Now that I have explained why Sprouts is a solid company with huge growth potential, I will focus on the stock. Analysts expect the company to earn $.83 per share next year. This would give it a forward P/E of 32.7 based on the $27.12 share price it currently trades at on May, 23rd 2014. The long-term growth rate of the company is 23.4%, so the PEG would be 1.396. This compares to the PEG of Whole Foods being 1.481, Kroger being 1.585, The Fresh Market being 0.897, and Natural Grocers by Vitamin Cottage being 0.919. Therefore, Sprouts is cheaper than Whole Foods and Kroger, yet more expensive than The Fresh Market and Natural Grocers. Sprouts definitely should be more expensive than The Fresh Market and Natural Grocers because of the fact that analysts have been revising their estimates upward for Sprouts, while they have been revising them downwards for the other two companies. Four of the six analysts making projections raised their numbers for Sprouts' 2015 earnings, while three of 13 analysts revised them downwards for The Fresh Market's 2016 earnings, and three of four analysts revised their estimates downwards for Natural Grocers' 2015 earnings. This shows that Sprouts has the most positive earnings momentum.

When looking at these previous metrics of positive earnings momentum, high same store sales growth, and 40%+ adjusted net income growth for the year, you would think that Sprouts stock would be increasing steadily. This is not the case as it is trading near its 52-week low of $25.73. The stock has been knocked down for three reasons in my opinion. The first is the high multiple that it had been trading at. Earlier this year, it had been trading in the high $30s; this would put its P/E even higher then it is now. The second reason ties into the first one; the high multiple stocks were out of favor earlier this year. Stocks such as Netflix (NASDAQ:NFLX) and 3D Systems (NYSE:DDD) corrected with their stock prices being cut by over 30% and 50% respectively. They have since started to recover, but Sprouts is still at its low. Sprouts should start to catch up in the coming weeks.

SFM Chart

SFM data by YCharts

The third reason for the stock's decline is the poor performance of Whole Foods. Whole Foods is doing poorly because of its high prices; Sprouts doesn't have high prices, so it should not go down in sympathy with it. Sprouts has a 14-day RSI of 29.07, according to This means it is oversold.

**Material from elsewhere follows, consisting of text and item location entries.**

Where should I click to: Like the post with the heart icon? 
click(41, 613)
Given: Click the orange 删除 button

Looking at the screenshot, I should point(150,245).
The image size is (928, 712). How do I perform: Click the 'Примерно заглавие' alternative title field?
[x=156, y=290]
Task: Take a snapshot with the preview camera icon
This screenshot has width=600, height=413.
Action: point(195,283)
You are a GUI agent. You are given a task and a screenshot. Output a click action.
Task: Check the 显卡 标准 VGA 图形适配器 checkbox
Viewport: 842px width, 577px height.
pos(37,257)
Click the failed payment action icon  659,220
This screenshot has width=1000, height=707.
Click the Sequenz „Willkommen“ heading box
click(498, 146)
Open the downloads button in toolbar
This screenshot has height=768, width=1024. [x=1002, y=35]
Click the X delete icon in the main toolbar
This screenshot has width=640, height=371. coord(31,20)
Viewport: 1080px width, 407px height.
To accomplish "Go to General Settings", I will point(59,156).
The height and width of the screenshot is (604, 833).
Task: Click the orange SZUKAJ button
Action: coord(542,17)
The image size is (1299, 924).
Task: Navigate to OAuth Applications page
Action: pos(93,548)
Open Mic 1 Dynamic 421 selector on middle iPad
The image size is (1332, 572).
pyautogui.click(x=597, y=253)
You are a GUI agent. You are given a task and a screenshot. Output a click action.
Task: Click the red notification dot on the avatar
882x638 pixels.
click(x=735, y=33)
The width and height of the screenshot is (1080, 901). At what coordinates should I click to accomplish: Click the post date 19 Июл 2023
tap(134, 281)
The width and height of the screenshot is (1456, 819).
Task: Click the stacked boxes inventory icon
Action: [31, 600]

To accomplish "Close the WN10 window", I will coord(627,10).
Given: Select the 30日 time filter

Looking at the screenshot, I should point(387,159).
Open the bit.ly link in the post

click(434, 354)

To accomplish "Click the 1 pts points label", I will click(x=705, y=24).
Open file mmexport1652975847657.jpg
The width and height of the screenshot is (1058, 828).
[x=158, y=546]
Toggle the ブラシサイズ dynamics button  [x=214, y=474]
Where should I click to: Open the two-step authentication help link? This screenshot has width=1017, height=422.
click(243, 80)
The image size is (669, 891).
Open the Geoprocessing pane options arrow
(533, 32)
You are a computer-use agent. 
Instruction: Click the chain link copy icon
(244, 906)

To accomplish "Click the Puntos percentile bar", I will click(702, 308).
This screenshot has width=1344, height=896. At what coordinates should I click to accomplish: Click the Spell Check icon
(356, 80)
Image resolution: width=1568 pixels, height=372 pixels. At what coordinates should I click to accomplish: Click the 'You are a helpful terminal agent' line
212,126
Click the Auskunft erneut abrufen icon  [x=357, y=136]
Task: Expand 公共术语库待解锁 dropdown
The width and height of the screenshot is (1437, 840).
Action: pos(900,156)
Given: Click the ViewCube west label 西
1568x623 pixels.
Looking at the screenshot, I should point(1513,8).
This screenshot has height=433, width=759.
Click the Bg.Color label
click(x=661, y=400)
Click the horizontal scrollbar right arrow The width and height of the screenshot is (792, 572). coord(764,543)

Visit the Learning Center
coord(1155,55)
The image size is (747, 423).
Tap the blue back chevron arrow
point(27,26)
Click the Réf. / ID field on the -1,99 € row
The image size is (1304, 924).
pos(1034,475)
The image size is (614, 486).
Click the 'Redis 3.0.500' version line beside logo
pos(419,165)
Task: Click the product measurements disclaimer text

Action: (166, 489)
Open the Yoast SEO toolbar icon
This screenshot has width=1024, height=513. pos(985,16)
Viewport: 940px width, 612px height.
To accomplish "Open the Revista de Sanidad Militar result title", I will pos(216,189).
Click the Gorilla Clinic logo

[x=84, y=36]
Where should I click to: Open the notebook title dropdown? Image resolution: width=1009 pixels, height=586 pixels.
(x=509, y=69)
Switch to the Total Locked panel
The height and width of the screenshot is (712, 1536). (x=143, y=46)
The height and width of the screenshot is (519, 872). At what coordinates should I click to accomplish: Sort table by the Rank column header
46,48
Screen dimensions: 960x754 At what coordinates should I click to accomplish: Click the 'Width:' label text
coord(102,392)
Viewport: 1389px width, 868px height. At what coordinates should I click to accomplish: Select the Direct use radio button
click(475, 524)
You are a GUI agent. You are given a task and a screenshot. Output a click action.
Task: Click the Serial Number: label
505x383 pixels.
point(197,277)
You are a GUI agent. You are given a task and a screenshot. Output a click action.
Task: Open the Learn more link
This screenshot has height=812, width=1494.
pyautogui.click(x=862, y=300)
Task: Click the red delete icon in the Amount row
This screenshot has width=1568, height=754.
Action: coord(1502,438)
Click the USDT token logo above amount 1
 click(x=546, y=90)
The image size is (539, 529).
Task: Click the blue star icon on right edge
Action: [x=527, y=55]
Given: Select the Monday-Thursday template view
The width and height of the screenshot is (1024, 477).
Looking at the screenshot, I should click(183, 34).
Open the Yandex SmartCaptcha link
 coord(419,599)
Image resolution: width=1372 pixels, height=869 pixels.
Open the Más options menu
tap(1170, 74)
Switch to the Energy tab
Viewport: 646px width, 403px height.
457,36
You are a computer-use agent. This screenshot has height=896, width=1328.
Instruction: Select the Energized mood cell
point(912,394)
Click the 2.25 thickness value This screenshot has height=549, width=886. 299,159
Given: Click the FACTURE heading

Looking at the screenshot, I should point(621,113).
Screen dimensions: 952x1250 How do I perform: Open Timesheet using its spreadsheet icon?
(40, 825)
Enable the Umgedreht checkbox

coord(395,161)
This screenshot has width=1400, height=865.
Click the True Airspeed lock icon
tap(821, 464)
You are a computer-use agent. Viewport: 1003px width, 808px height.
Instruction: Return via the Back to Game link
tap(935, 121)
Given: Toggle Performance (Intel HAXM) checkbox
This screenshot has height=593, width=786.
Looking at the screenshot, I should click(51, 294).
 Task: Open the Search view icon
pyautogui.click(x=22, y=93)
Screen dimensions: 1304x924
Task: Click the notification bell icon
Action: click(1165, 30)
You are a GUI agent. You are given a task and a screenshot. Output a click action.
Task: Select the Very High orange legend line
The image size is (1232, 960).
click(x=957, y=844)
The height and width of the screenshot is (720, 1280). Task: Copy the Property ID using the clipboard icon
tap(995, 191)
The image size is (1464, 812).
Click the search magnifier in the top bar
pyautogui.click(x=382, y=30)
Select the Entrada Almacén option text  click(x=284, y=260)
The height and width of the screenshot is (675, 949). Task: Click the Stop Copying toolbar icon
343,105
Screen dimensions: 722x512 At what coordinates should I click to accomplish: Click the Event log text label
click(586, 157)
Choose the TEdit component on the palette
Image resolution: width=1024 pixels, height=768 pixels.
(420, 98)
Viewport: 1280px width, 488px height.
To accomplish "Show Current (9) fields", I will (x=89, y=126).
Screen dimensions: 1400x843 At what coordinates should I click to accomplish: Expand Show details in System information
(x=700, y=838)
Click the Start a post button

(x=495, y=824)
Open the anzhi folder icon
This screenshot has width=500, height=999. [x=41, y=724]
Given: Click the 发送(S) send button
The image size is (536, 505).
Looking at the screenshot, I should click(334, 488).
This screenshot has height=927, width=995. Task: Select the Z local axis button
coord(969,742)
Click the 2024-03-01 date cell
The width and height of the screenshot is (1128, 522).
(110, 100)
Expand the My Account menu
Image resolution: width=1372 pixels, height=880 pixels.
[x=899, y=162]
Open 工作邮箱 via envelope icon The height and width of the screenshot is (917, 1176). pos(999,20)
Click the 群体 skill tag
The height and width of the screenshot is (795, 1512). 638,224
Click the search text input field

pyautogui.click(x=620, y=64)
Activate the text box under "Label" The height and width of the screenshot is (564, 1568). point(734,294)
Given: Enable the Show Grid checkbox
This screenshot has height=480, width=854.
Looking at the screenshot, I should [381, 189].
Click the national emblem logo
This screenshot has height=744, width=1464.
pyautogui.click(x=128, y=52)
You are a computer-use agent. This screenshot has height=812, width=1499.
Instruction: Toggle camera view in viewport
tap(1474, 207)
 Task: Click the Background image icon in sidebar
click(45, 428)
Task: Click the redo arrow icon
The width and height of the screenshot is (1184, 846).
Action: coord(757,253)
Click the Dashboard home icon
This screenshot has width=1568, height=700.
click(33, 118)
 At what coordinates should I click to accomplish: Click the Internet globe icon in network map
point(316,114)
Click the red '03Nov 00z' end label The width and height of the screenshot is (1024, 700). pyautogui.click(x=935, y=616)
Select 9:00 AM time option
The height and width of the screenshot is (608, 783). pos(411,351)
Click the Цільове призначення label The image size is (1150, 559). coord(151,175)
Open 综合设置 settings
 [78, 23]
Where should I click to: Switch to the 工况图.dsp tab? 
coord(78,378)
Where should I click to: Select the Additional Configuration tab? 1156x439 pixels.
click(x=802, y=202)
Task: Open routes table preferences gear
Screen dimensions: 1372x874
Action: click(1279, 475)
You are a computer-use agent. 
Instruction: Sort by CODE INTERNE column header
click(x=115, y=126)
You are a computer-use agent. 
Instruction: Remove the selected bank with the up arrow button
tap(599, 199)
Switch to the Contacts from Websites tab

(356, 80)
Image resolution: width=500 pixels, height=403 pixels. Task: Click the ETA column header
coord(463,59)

There are many risks to the thesis. One is that their business model does not transfer well in other markets (they are only in the southwest). California and Colorado are places where healthy eating is more popular than it is in other parts of the U.S. If you believe that the company cannot convince people in the Southeast to eat healthy then you shouldn't buy the stock. If you believe that food inflation will be high and Sprouts will not be able to pass on the increased costs (as it has historically done), then you shouldn't buy the stock. If the competition in the industry begins to copy Sprouts' business model of low cost produce the analysts' estimates are definitely too high. To go along with the first point, if consumer's tastes change, as they often do, and Sprouts does not sufficiently react to these changes then they will lose customers. Sprouts relies on Nature's Best for about 23% of its dry grocery and frozen food products, so if this vendor has problems with its quality, then it could adversely affect Sprouts.

In conclusion, Sprouts has a solid business plan with potential to grow from a regional player into a national one. The stock doesn't reflect this potential as the negativity surrounding the natural foods category has taken it to its 52-week low. Therefore, I believe it is a buy at $27. I would recommend you scale into the position by buying on weakness. In the near term, it may test and go below its 52-week low. If this happens, you should consider yourself lucky and buy more of it.

Disclosure: I am long DDD. I will be looking to buy SFM in the next few weeks. I wrote this article myself, and it expresses my own opinions. I am not receiving compensation for it (other than from Seeking Alpha). I have no business relationship with any company whose stock is mentioned in this article.